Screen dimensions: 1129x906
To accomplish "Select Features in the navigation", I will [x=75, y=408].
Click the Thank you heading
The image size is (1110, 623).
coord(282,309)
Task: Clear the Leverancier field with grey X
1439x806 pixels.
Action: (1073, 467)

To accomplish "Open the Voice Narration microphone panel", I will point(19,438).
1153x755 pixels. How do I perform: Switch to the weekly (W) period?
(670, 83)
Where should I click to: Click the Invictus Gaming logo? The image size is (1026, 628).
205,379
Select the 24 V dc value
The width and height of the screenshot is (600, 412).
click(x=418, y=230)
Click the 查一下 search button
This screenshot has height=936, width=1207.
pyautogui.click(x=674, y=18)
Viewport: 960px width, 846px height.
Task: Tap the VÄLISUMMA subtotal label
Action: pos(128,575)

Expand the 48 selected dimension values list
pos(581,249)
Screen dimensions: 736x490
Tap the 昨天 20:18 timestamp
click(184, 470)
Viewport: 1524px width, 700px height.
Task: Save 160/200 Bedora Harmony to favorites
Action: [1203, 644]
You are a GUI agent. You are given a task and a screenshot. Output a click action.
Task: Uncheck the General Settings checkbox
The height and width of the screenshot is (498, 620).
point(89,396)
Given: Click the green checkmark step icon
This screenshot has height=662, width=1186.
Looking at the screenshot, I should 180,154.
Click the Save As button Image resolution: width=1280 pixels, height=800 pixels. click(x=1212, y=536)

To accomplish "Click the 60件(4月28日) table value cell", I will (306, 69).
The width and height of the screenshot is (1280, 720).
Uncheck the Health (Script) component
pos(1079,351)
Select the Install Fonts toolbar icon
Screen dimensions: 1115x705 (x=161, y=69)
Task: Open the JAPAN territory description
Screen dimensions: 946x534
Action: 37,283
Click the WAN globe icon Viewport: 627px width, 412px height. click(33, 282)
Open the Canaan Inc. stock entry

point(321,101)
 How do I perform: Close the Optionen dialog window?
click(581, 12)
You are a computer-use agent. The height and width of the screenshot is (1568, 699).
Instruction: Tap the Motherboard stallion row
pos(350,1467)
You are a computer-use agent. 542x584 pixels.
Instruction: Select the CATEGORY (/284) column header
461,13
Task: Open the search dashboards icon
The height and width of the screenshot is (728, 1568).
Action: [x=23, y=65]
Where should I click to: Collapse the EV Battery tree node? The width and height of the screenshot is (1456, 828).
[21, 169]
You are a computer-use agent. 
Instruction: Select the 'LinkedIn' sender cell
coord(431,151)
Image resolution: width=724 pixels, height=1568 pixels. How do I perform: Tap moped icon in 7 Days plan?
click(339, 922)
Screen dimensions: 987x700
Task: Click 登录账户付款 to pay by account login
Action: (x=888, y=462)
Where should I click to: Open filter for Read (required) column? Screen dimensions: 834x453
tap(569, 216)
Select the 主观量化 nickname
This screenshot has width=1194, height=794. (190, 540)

**TASK TO CARRY OUT:** Which lines in the records above contain the word "button"? Return each of them.

**TASK RESULT:**
Click the 查一下 search button
Click the Save As button Image resolution: width=1280 pixels, height=800 pixels. click(x=1212, y=536)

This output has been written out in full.